First time drivers springing up in your home? Nervous about sitting in the passenger seat with your child at the wheel? Feel yourself slamming on the brakes whilst in the passenger seat? We feel you. However, it’s never a good idea to let your child smell fear. Be strong. Show no fear.
Parents: tips on how to handle your nerves dealing with your teen driver
Need some tips on preparing yourself for the trials and stress, so you don’t appear nervous as your child navigates local streets; or, the closest parking lot before releasing them into the wild local streets? No problem. We’ve your back, parents.
Set Realistic Goals
Listen, not everyone is a natural behind the wheel. Know your child, and set realistic goals. Many kids don’t know anything about cars, let alone how to operate one. A simple first goal? Short and sweet instructions. Start out small with lessons:
This is how you start the car (yes, it has to be in park and you must have your foot on the brake or the car won’t turn on when you turn the key in the ignition)
The little stick on the left side of the steering wheel, those control your blinkers. USE THEM. It lets other drivers on the road know where you’re going.
See the little stick on the right side of the steering wheel? This is to control your windshield wipers. Learn what wiper speed works best for you in the rain and snow.
Let’s turn the phone notifications off, so nothing distracts you whilst driving. You can check the phone when you have arrived at your destination and have put the car in PARK.
Provide a safe car
You don’t have to go out and buy a brand new car. Who can afford that kind of expense? Not many here on Long Island in the great state of New York. Instead, make sure the oil change is up-to-date; windshield wiper fluid is filled up to the fill line; tires have treads and have the proper air pressure in them; and, the seat belts are in working order.
Go a step further and make sure the brakes have been changed, and everything is working properly.
One thing many people forget is to check the floors of the car, making sure there’s nothing loose flying around that could get stuck under a gas or brake peddle in the car.
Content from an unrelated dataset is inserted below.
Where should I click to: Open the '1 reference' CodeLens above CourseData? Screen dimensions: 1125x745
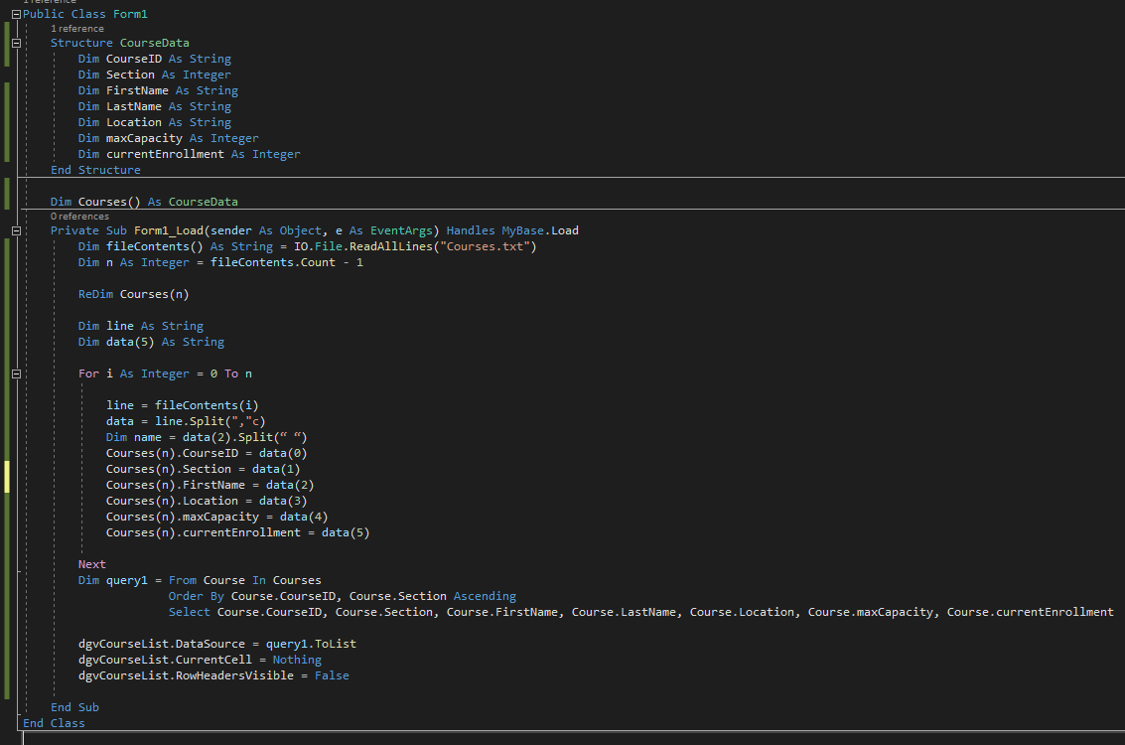pos(76,28)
Got a house full of tennis players, you never know if a tennis ball is floating around in the car that could make its way to the front of the car and right under the brakes. Not good.
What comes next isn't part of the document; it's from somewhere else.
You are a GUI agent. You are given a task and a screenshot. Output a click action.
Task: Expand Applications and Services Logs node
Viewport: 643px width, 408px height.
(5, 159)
If you're starting your lessons in the winter months, make sure to prep your car properly.
Work on your tone of voice
Keep a level voice. Calm. Cool. Collected. Never let a kid know you’re freaked out sitting in the passenger seat. Start with going to a large, open parking lot. Have them practice simple maneuvers so you can practice your “calm, soothing and supportive” voice. It’ll help them gain confidence for the open road lessons, and you’ll have practiced enough to get you through a lesson without letting him see you sweat!
Proper Insurance Coverage
Everyone knows, accidents happen. Minor ones are common when learning how to drive. It helps ease parents’ minds if they’re car insurance is up-to-date and has all the proper coverage necessary for a new teen driver in the house. Meet with your insurance agent, ask lots of questions as you review your current policy. Make the necessary updates and changes before sending your kid out into the real world.
Driving is a huge responsibility. The more prepared you are as a parent, the more it’ll help prepare your teen driver. We want confident drivers on the roads, not nervous Nellies. You can do this! So can your teen.